>> Start PAGE TEXT

The interactive lectures start by focusing on student questions concerning the project. One question project teams normally ask concerns visualizing the class structure. It is important to choose a tool environment that can visualize important concepts (Barnes and Kölling, 2006). The teacher identifies and discusses different types of solutions with the project teams, supervises them, and provides feedback every week.
The object-oriented website for e-commerce is presented at a seminar, held after approximately seven weeks of the course, together with the other project teams. The students also present lessons learnt from the project. After the seminar, the teacher assesses the project and provides feedback to the students. The students also get more information about the project environment during project implementation. In this case, they have lectures on how to solve easier legal issues arising in an IT project and how to determine when legal assistance will be needed. Processes for managing project procurement include contracts, which are legal documents between a buyer and a seller, which include terms and conditions. The project team seeks support from legal specialists, for example, in contracting, purchasing, and IT law (PMI, 2008). This support is a focus of the course. Another important question concerns the legal aspects of using open-source software when developing an e-commerce website. Table 2 presents the learning outcomes applicable during course execution.
Table 2. Learning outcomes applicable during course execution
Process
Learning outcomes




The 
project 
process





After passing the course, the student should be able to:
2. Analyse and design an IT system using object-oriented, unified modeling language (UML) design elements
3. Understand the principles underlying object-oriented analysis and design
4. Use IT support in implementing an object-oriented system
5. Solve simple legal issues in an IT project 
6. Determine when legal expertise should be consulted in an IT project
4.3.	At course end
At course end, the students’ individual learning process is central. It is important that the students are motivated during the project, which is the carrier of new knowledge in the course. The students have learnt a lot from the project, and now have an opportunity for deeper learning. It is important to involve the students in challenging tasks, some of which should be optional. There should be the possibility of students obtaining a higher grade, such as passing with distinction. This is optional for the students, and in this course the students must complete an individual project-related task.

>> End PAGE TEXT

### PROBLEM A
Copy out the records from the line containing "You are a GUI" through the line containing "[x=69, y=377]", including both of those lines.

>> Start DATA SHOWN

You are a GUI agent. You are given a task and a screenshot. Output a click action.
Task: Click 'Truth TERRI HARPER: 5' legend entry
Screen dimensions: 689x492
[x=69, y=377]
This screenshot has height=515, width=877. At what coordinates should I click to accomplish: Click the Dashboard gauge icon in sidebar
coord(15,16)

>> End DATA SHOWN
>> Start DATA SHOWN

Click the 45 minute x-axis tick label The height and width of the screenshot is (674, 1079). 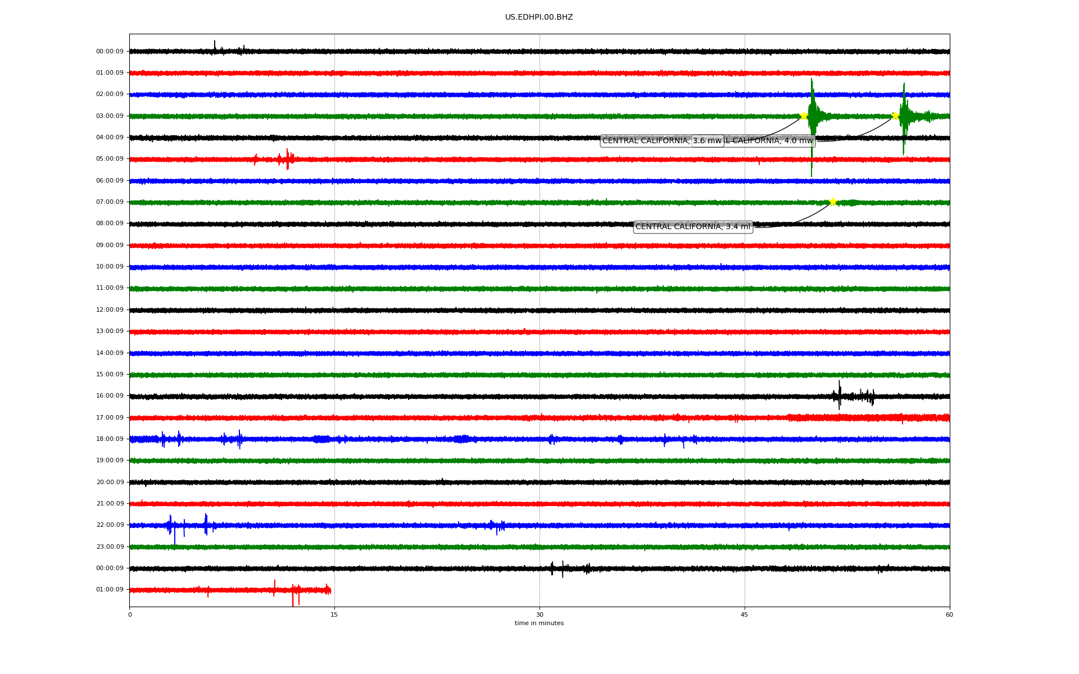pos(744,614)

>> End DATA SHOWN
>> Start DATA SHOWN

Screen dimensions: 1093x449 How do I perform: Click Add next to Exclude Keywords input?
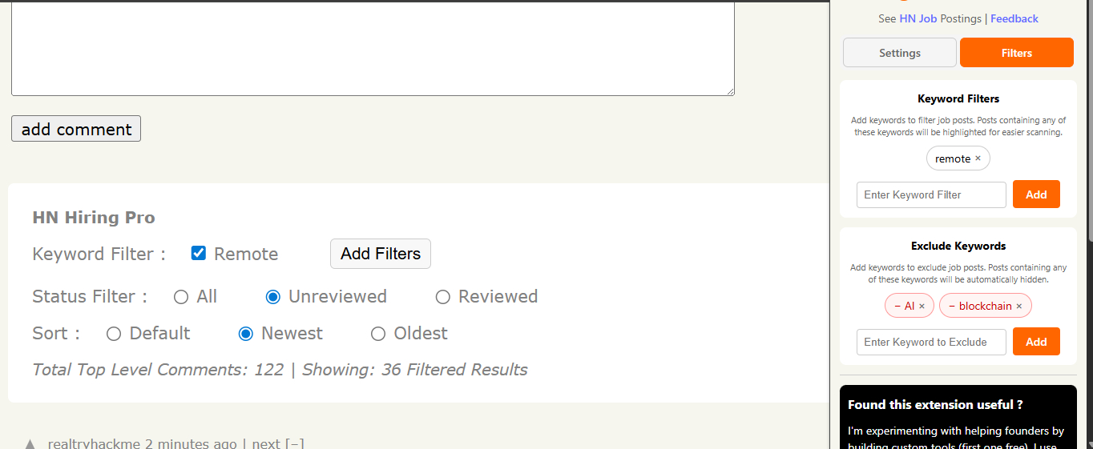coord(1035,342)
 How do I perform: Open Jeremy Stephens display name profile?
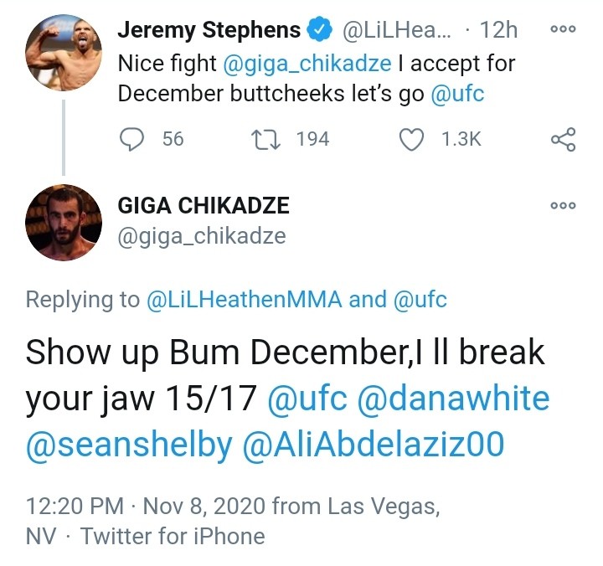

>> End DATA SHOWN

### PROBLEM B
Write the next part of the passage about the project-based IT course, starting right after its final sentence.

### FINAL RESULT A
You are a GUI agent. You are given a task and a screenshot. Output a click action.
Task: Click 'Truth TERRI HARPER: 5' legend entry
Screen dimensions: 689x492
[x=69, y=377]

### FINAL RESULT B
Some of the students’ learning should also be reflective. Students can, for example, reflect on the knowledge they acquired when starting and executing the course. The students also have the chance to reflect on their choice of program profile. The students should be able to display their learning results in both oral and written forms. Table 3 presents the learning outcomes applicable at the end of the course.
Table 3. Learning outcomes applicable at the course end
Process
Learning outcomes

The 
students’ individual learning 
process

After passing the course, the student should be able to:
7. Use a language and set of concepts in explaining an IT project to leadership 
8. Deepen their knowledge within the chosen program profile
9. Present basic legal concepts concerning IT projects
4.4.	Evaluating learning outcomes
As mentioned above, teachers must manage nine learning outcomes in this course, all of which must be planned in detail before the course starts. The students later evaluate these outcomes, normally starting two weeks into the course. This evaluation is conducted as a “muddy cards evaluation”. “Muddy Cards are a variation of the One-Minute Paper technique (Angelo and Cross, 1993) specifically designed to determine gaps in student comprehension”. Each student writes constructive criticism on a small card; the cards are collected, and the students then receive written and oral responses to the criticism. The teacher usually resolves minor issues quickly, discussing them with students during a lecture. In this course the students also evaluated the learning outcome after two weeks. Mid way through the course, another evaluation is conducted, and when the course ends a final evaluation is conducted by the students. The questions used in these evaluations are based on, among other matters, the learning outcomes of the course, and the evaluation questions can be categorized according to the three processes. The teacher starts to plan the next version of the course, during course planning.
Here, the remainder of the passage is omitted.